Thursday, March 15, 2007

What Are You Thinking About This Week?


Here is a short list of a few things that I'm thinking about this week. What are all of you thinking about and why?

1. The Holy Trinity as the actual name of God (or Father, Son, and Holy Spirit) Oooh, which reminds me. I just learned that El Shaddai is usually translated "the Almighty" but is more literally translated as "the Breasted One" and is always used in maternal contexts. with that in mind, William C. Placher chooses to describe God as "Father, Son, and Holy Spirit, One God, Mother of us all." Brilliant!
2. Donatist and Arian controversies in the early church and the Eastern Fathers' response
3. Ending world poverty by convincing North Americans and Europeans to stop eating ice cream (see Jeffrey Sachs' The End of Poverty)
4. The most effective way to hold a paper airplane contest for families
5. Getting my tax stuff to my tax guy
6. Missing Julia because she's at a writer's conference in Kansas City
7. When am I going to get Brian Wiprud's new book and looking forward to the new Harry Potter

So, what are you thinking about this week.

Sunday, March 11, 2007

It's Not About Us

That’s right. I said it. What Galileo proved about the Sun 500 years ago, we’re still having trouble figuring out about God. I mean, that God does not revolve around the Earth, or me, or you for that matter. And when it comes to worship, the biggest disservice we do to ourselves and to our children is mistaking our music, our emotions, our praise, our thanksgiving, our instruction, even our love for our worship of the Triune God.
And we’re teaching this to our children.
So, what is worship? We’re teaching them that worship is simply singing and a sermon. It is determined by performance and style. And the most important thing is that worship be relevant to us. But worship comes from worth. That simply means that we tell God who He is — and he will always be the sole subject. When “I” becomes the subject of your sentence, even “I love you” is not worship.
This “I” rears its ugly head in other ways. Anyone heard of the “worship wars?” Do we leave church frustrated because we haven’t “gotten anything out of the sermon?” Or do we squirm or shudder when a child’s cry pierces the air disrupting our prayers?
Try this sometime: without using any personal pronouns like I, me, or my, adore God . . . It’s hard isn’t it? Before we think we’ve got the “worship thing” figured out. . . Just remember how easily our own minds wandered during that last prayer service or how easy it is to require “being fed” as our criteria for “good” worship.
In the book, Teaching Kids Authentic Worship, Kathleen Chapman seeks to reassert a basic fact about God and all of us. When we genuinely return our focus back to God — and who He is— we return to our rightful place in relationship to Him. It’s a humbling thought. We are not the center of the universe. We are God’s people reflecting His image into the world.
So, what is worship? And what does this mean for pre-schoolers who are just beginning to recognize they aren’t the center of the universe? This is a question I want to explore with our pre-school team and with you as parents in the coming weeks and months. I want us to think seriously about what we model and teach about worship to our youngest generation. How do we teach our children what true worship is? How does our Kinderchurch space focus our children toward worship? How do we sincerely incorporate our children into intergenerational worship times? And most importantly, how do we foster authentic worship practices in our children?
I believe that children need to worship. They can, sometimes with more imagination and honesty than we adults can muster, come face to face with the living Triune God. Let’s celebrate the gift of worship God has given to every one of us. Thank goodness it isn’t about us! God is the one who delivers, protects, and provides for His people. And He does it even when we aren’t asking for it.

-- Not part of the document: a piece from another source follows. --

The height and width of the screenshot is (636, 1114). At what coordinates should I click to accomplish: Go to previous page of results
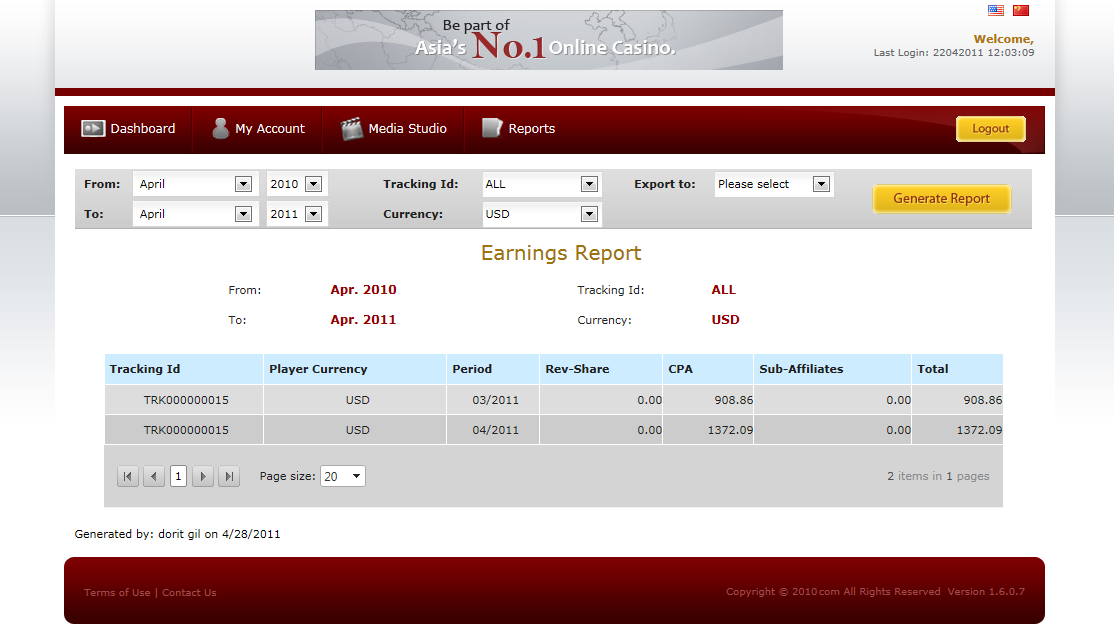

I wrote this for "The Stream" our monthly preschool newsletter (March issue), but I thought others might like to comment.

The past 2 weeks I have done a worship "exercise" with the Kinderchurch children (ages 3-K). Last week we spent 30 seconds in silence listening to what God was saying to us. You know what? God spoke to 3 year olds! He told one boy that He loved him. He told another girl that she should be kind to her sister. Crazy! This week we spent another time of silence waiting for God to bring a neighbor to mind. These children reverently closed their eyes and bowed their heads and people that they can love and care for came to their mind.

Why do we still choose the strong things of this world -- the brilliant successes, the stunning victories of strength and will to "prove" our God? They shame us.

"But God chose what is foolish in the world to shame the wise; God chose what is weak in the world to shame the strong; God chose what is low and despised in the world, things that are not, to reduce to nothing things that are, so that no one might boast in the presence of God. He is the source of your life in Christ Jesus, who became for us wisdom from God, and righteousness and sanctification and redemption, (1 Corinthians 1:27-30)."